From the line holding "Task: Select callout 9 screw fastener marker" through the line holding "Tap the 3.1万 like count" below, write out every line exactly; include both of those lines and drop the pictures.
------ PROVIDED DATA
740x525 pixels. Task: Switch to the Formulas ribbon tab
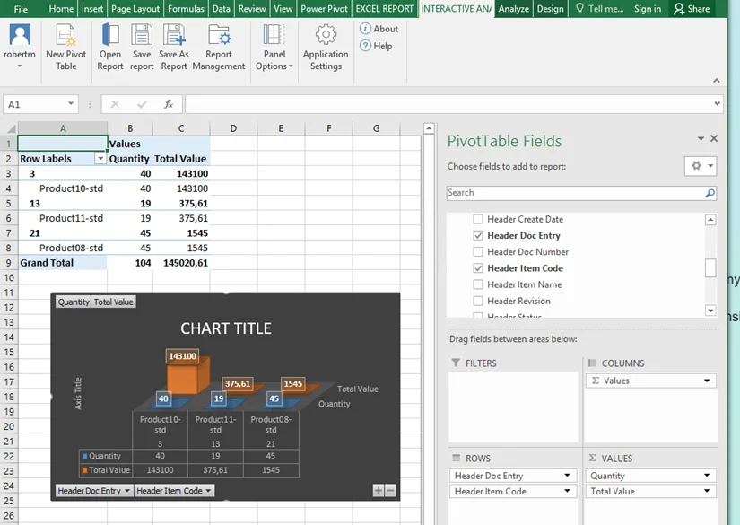coord(186,9)
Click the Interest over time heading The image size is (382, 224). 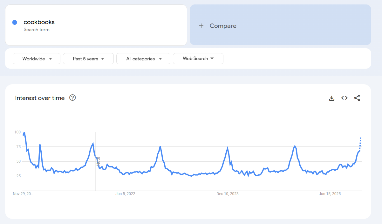pos(40,98)
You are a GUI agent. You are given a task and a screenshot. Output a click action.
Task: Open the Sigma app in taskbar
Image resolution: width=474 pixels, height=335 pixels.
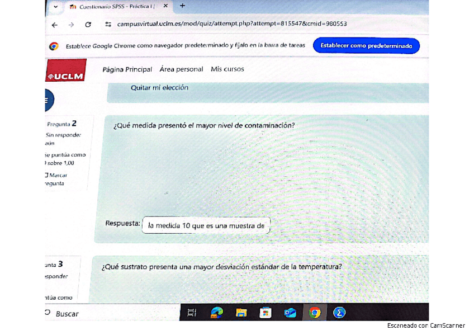[339, 313]
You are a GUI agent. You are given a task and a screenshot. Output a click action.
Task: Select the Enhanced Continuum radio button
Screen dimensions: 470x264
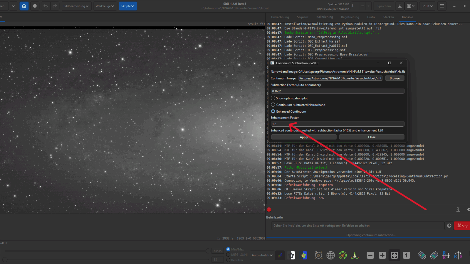[x=273, y=111]

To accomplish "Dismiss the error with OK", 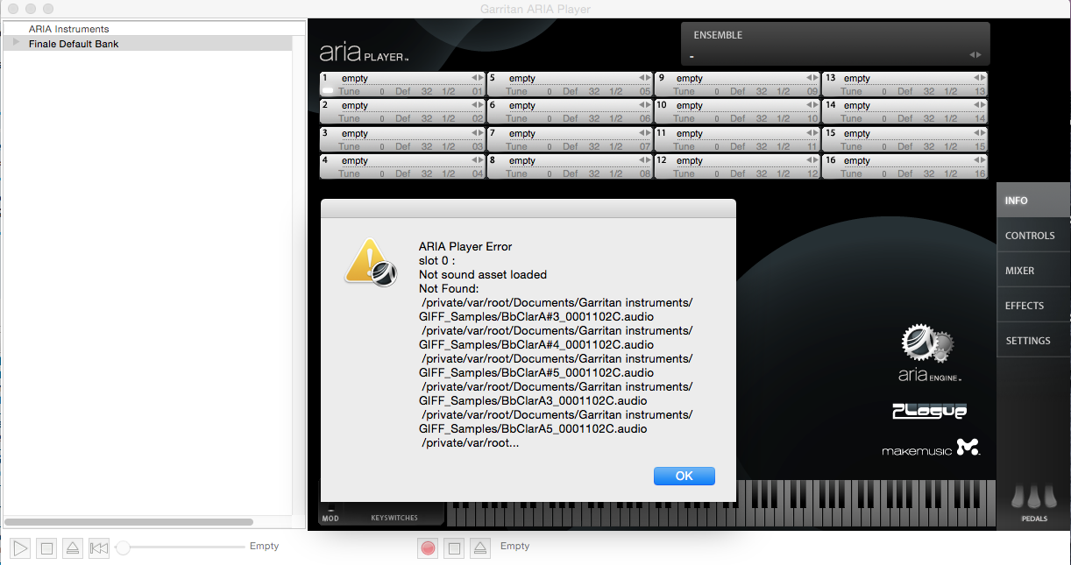I will tap(684, 476).
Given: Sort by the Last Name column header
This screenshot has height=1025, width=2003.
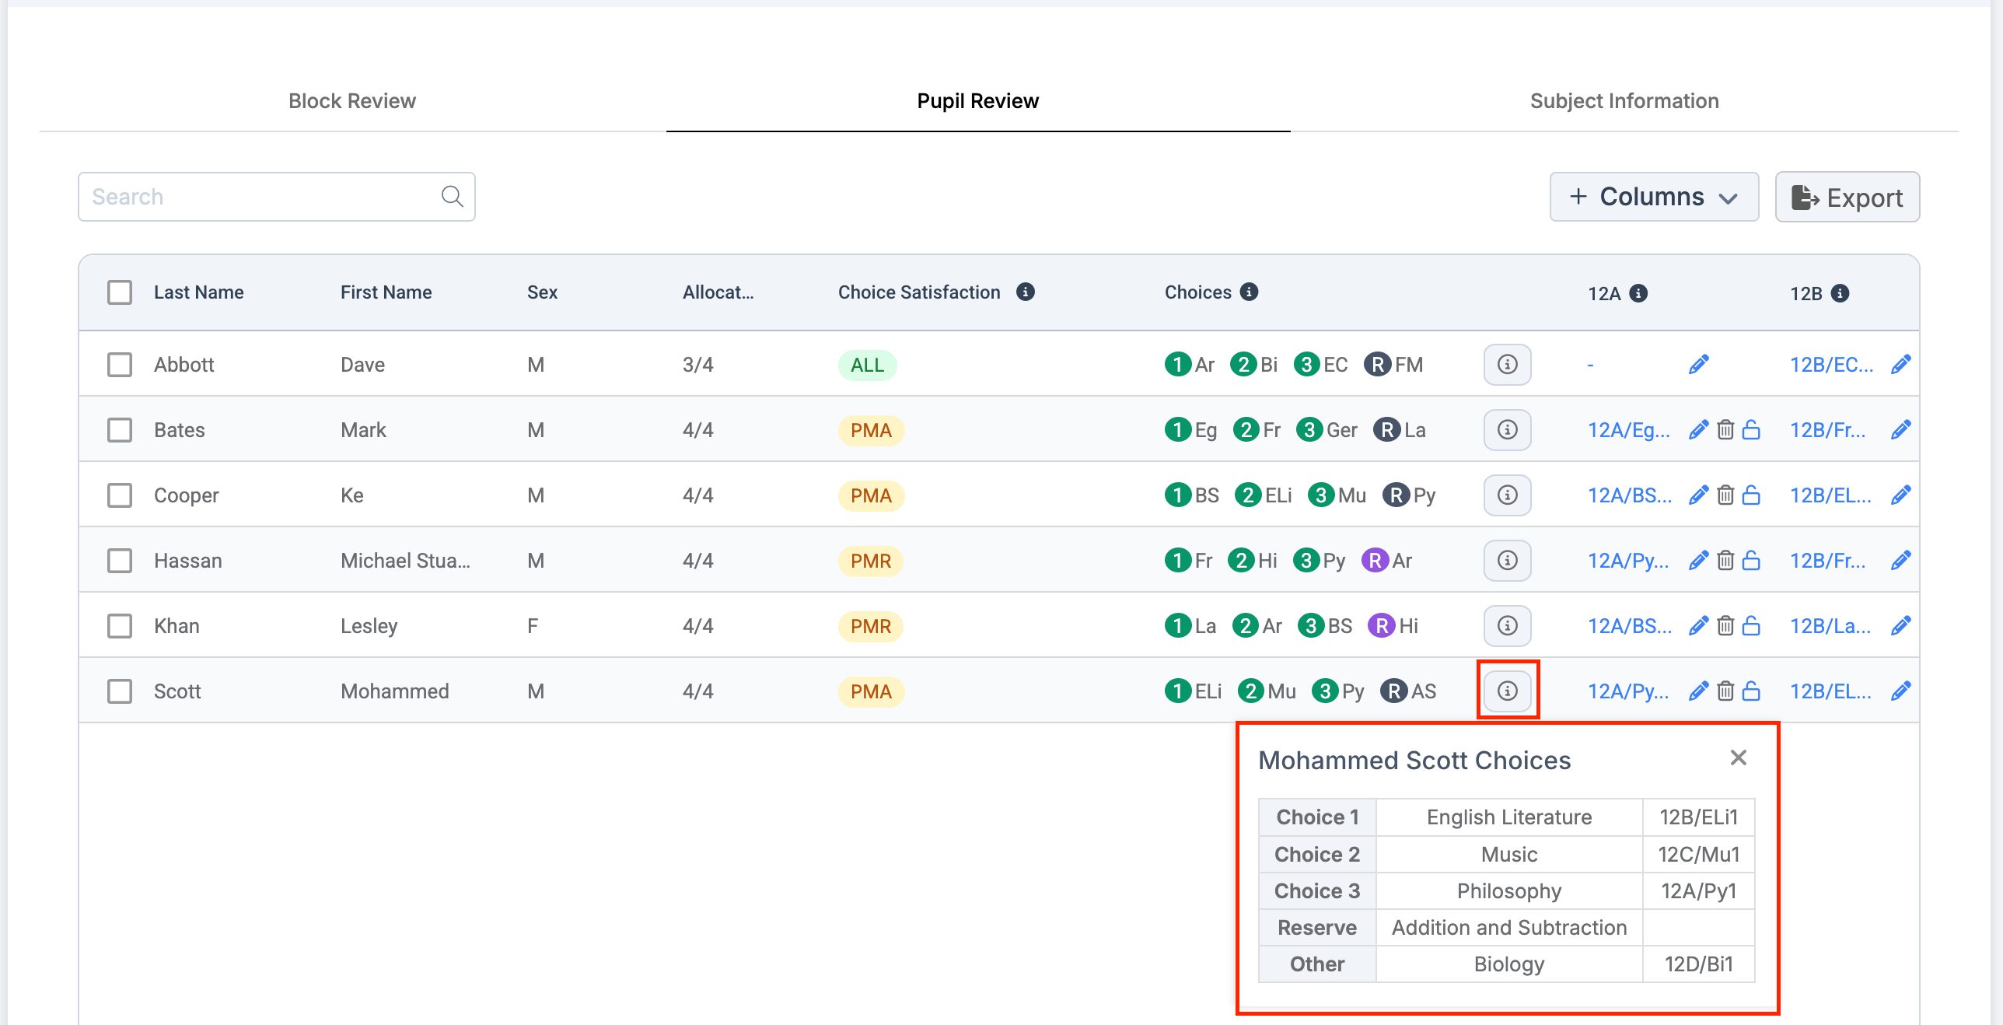Looking at the screenshot, I should point(198,292).
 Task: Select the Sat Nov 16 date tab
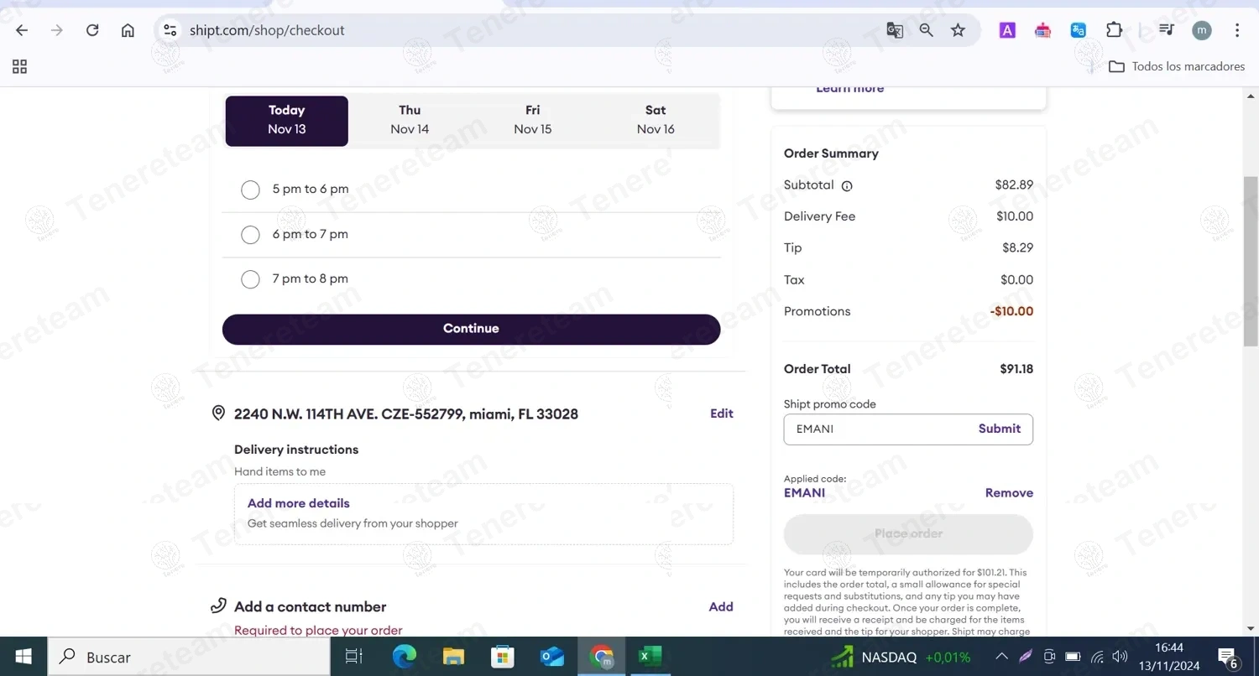click(x=656, y=120)
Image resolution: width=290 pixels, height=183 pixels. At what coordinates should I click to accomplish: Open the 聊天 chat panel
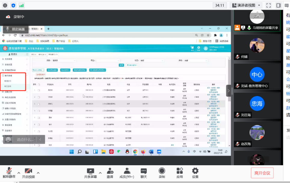click(x=143, y=171)
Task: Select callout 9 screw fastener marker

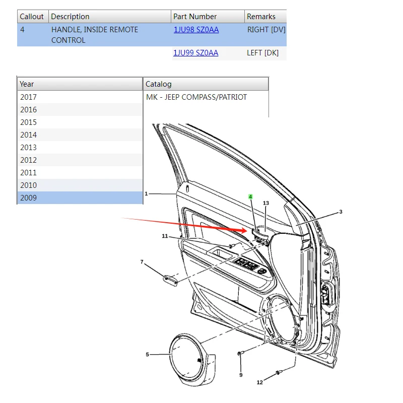Action: [240, 375]
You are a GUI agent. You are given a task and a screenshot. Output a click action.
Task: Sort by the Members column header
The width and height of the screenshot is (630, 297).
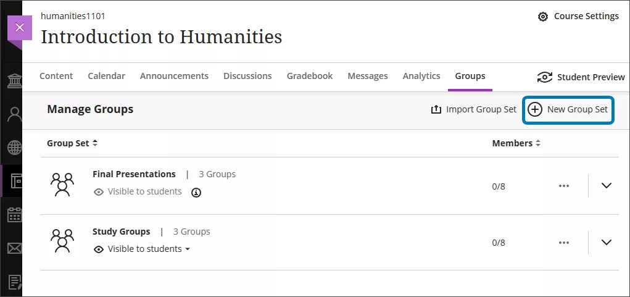(516, 143)
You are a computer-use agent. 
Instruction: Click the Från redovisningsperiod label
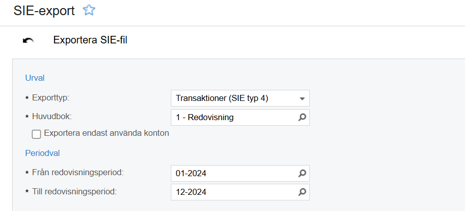77,172
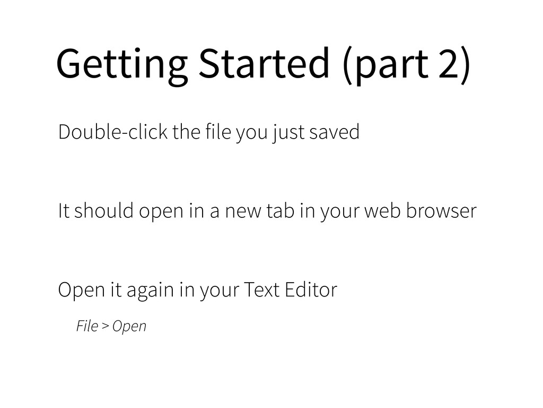This screenshot has height=408, width=543.
Task: Click the word 'should' in the second line
Action: tap(104, 210)
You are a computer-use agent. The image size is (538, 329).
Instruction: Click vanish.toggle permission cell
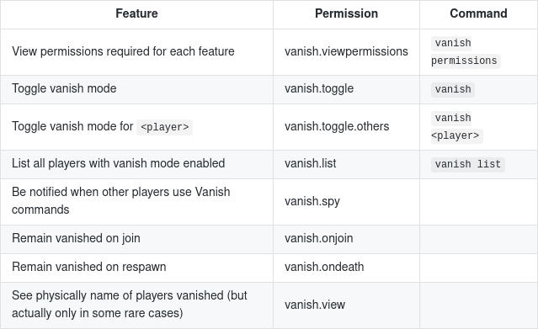(x=346, y=89)
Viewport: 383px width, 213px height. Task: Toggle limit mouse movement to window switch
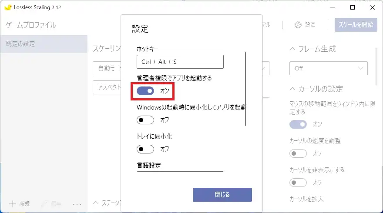tap(298, 124)
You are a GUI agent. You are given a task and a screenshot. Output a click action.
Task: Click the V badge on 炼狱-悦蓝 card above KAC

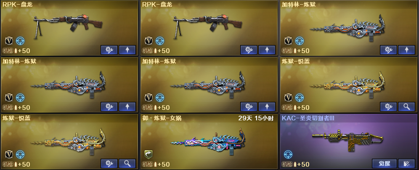288,98
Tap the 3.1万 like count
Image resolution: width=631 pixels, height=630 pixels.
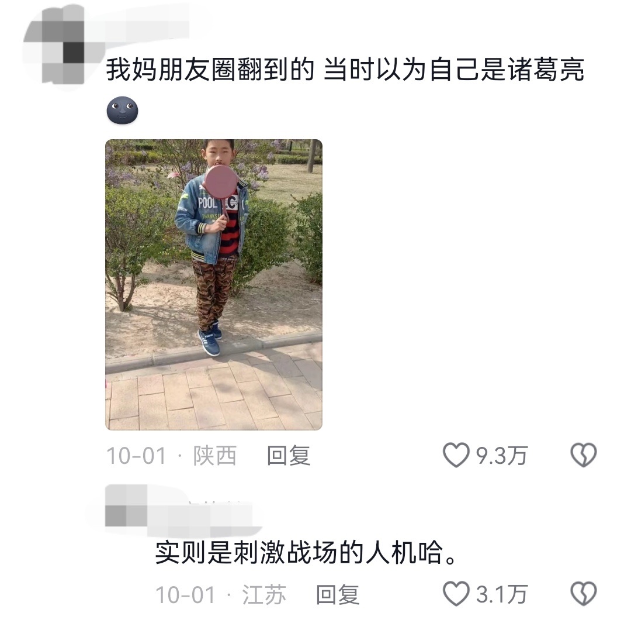[501, 594]
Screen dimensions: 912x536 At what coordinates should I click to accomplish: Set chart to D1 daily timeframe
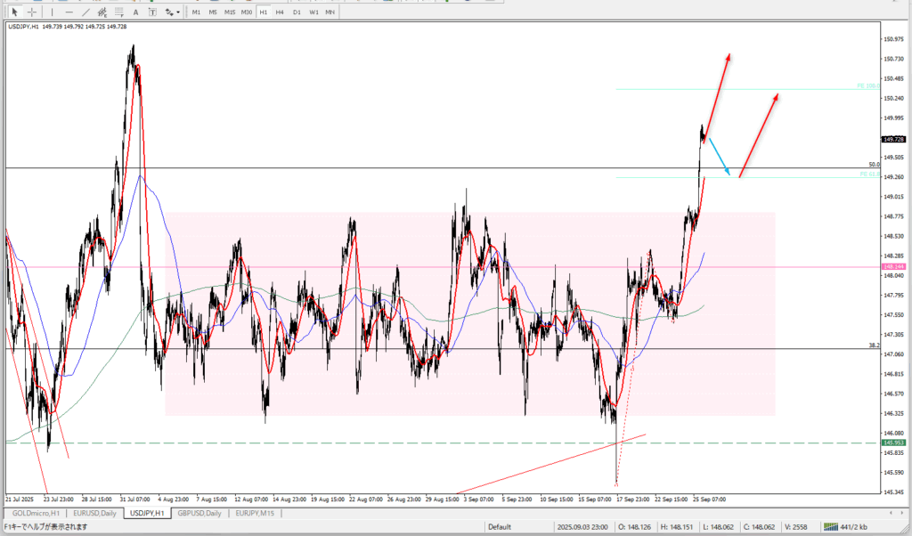[x=297, y=12]
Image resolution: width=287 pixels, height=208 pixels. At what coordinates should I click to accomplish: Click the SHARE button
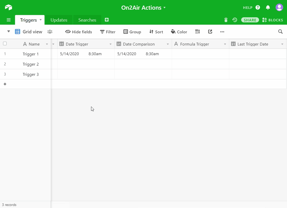tap(250, 20)
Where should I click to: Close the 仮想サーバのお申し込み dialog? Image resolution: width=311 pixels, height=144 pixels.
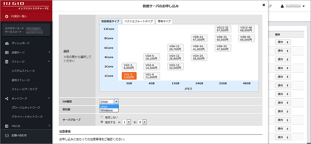263,6
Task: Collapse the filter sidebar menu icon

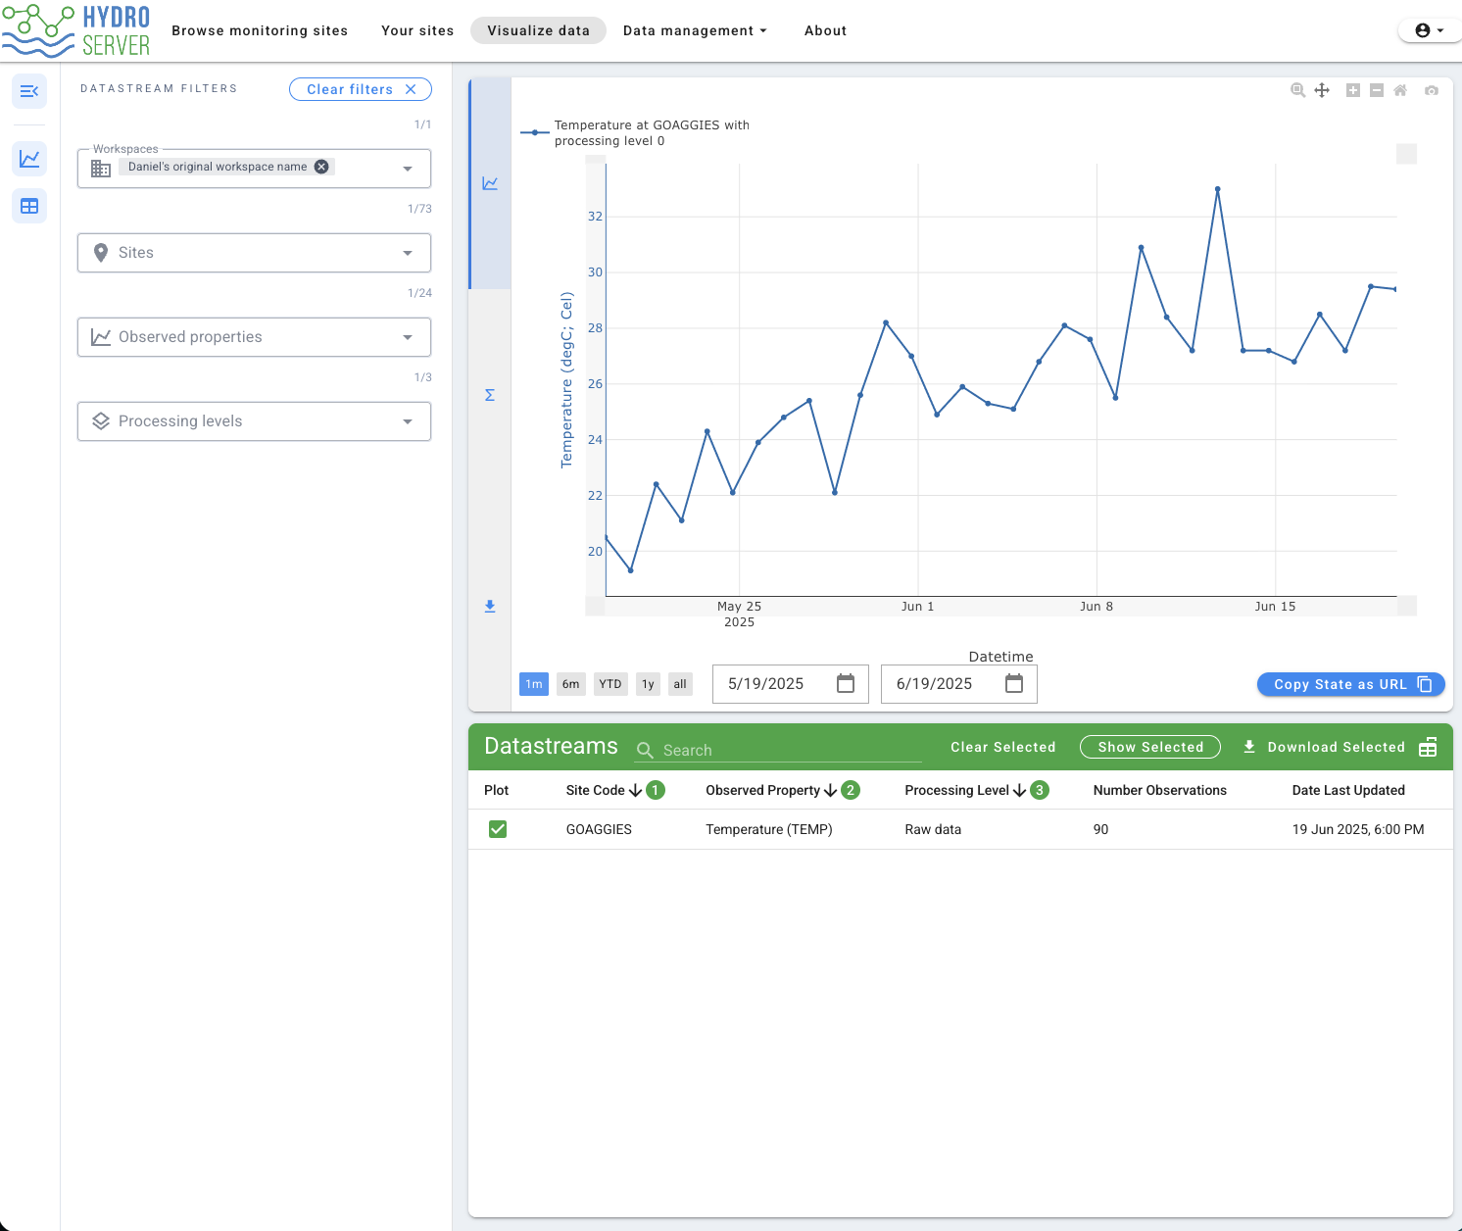Action: [29, 91]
------------
= ANSWER TO THIS EXERCISE =
Task: Select callout 9 screw fastener marker

Action: [240, 375]
You are a GUI agent. You are given a task and a screenshot. Output a click action.
Task: Sort by the Members column header
The width and height of the screenshot is (630, 297).
(516, 143)
You are a computer-use agent. 
Instruction: Click the Från redovisningsperiod label
77,172
This screenshot has height=408, width=543.
Task: Click the word 'should' in the second line
Action: tap(104, 210)
You are a computer-use agent. The image size is (538, 329).
Instruction: Click vanish.toggle permission cell
(x=346, y=89)
Viewport: 383px width, 213px height. Task: Toggle limit mouse movement to window switch
tap(298, 124)
You are a GUI agent. You are given a task and a screenshot. Output a click action.
Task: Click the V badge on 炼狱-悦蓝 card above KAC

288,98
Tap the 3.1万 like count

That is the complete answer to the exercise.